NOTE: This post was originally published on the TN Department of Education’s Classroom Chronicles.
As we arrange our classrooms, finalize lesson plans, and reluctantly re-set our alarms in preparation for another school year, I wanted to offer advice to teachers who are hoping to instill a love of reading in all of their students, whether they’re in first grade or twelfth. As I enter my eighth year in the classroom, I firmly believe that the best solutions are often the simplest, especially when it comes to reading.
If teachers and leaders commit to creating a culture of reading in our classrooms and schools, the results will follow. And by results, I’m not just talking test scores, although those will certainly improve, too. Research shows that students who identify as readers are significantly happier, less stressed, more empathetic, and ultimately far more prepared to succeed in this crazy thing we call life.
There’s no question that selling today’s students (and adults, for that matter) on reading is harder than it’s ever been. Books face a number of formidable opponents, most notably the smartphone. However, rather than admitting defeat to the likes of Instagram and Pokémon Go, we have a responsibility to help all students realize that reading can be far more enjoyable, and beneficial, than any iPhone app or video game. We know the unfortunate reality if we don’t.
Here are 10 tips to keep in mind as we begin another successful school year:
1. Instill a growth mindset in your students. I constantly remind my students that reading is just like exercising. The more you work out, the stronger you become. The more you run, the faster you get. The same is true with reading. Good things happen when you read all the time, and it’s nearly impossible to improve when you don’t.

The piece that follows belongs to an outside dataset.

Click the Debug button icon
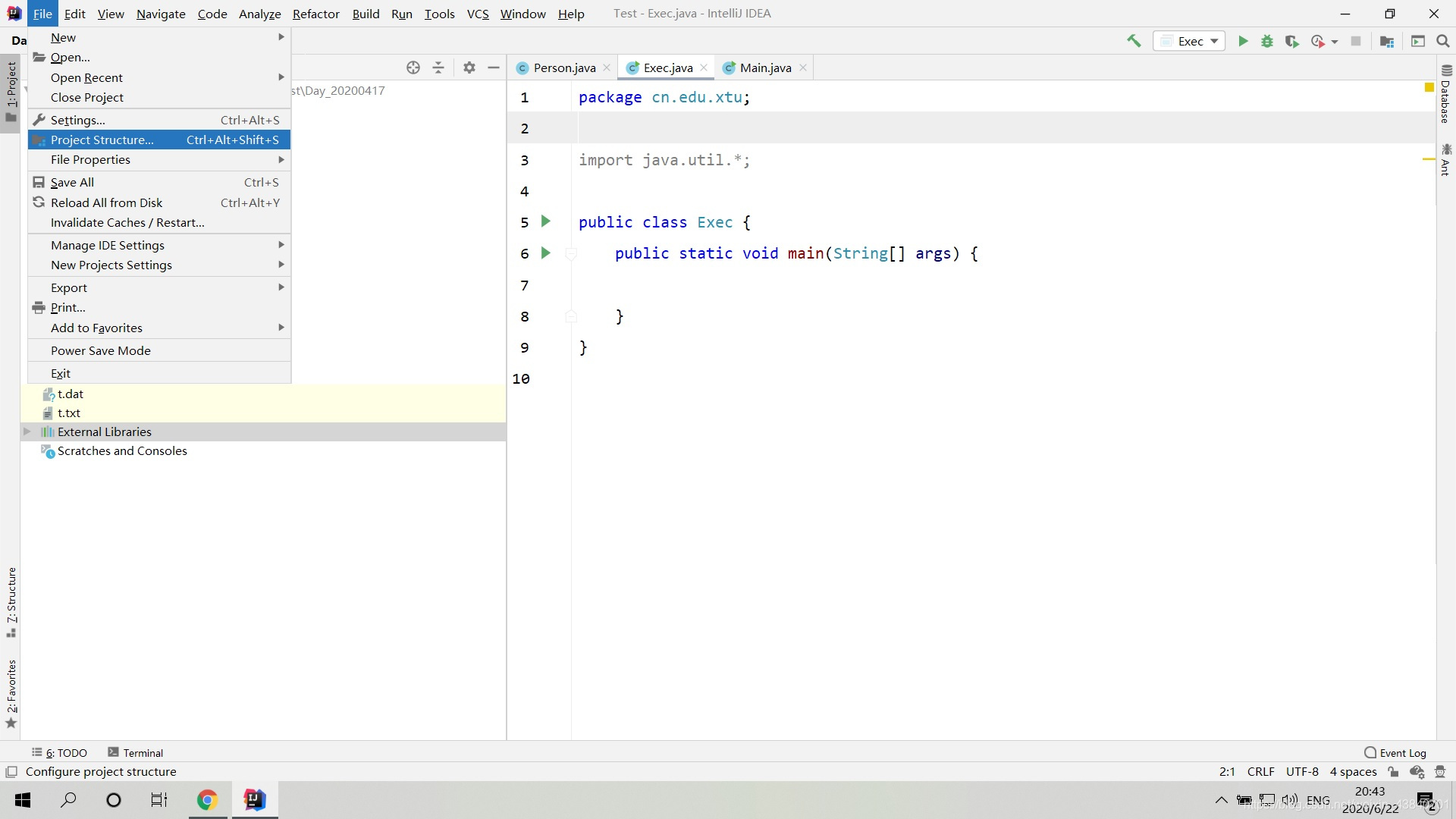 [x=1269, y=41]
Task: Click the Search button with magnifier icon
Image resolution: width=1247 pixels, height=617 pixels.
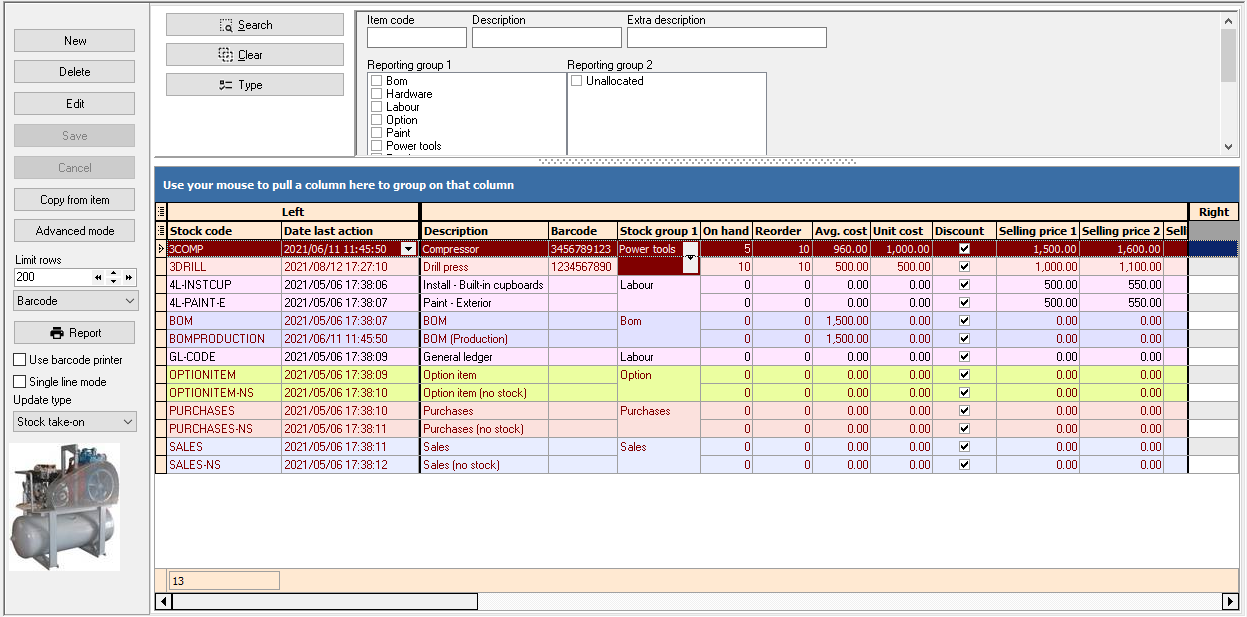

2. Give students consistent time to read. I dedicate the first 20 to 30 minutes of every block to independent reading of self-selected books, and my students and I wish it could be even longer. Students crave routine, and by providing them with consistent time and choice, I have seen their reading attitude, stamina and ability improve dramatically. In the beginning of the year, start with 10 minutes (the same way you would start by running a mile before trying to run a marathon), and then add time as students’ stamina increases.
3. Give students choice. I’d have a much harder time selling students on the joy and value of reading if I forced all of them to read the same book at the same pace in the same place, regardless of their interests or ability level. But, by introducing them to novels by the likes of Kwame Alexander, Sherman Alexie, Kiera Cass, Suzanne Collins, Walter Dean Myers, Matt de la Peña, Sharon Draper, John Green, Khaled Hosseini, Marie Lu, Rick Riordan, J.K. Rowling, Veronica Roth, Rainbow Rowell, Gary Schmidt, Paul Volponi, Jacqueline Woodson, and Markus Zusak, my students end up reading more than they ever had before.
4. Be a reading role model. How can we expect students to love and appreciate reading if we don’t? Our passion and excitement for reading is contagious, so be sure that your students know you’re a reader and book fanatic. During independent reading time, I conference with students about their books, make recommendations, give book talks, motivate reluctant readers, provide positive reinforcement, and often, simply find a spot in the room to read alongside them.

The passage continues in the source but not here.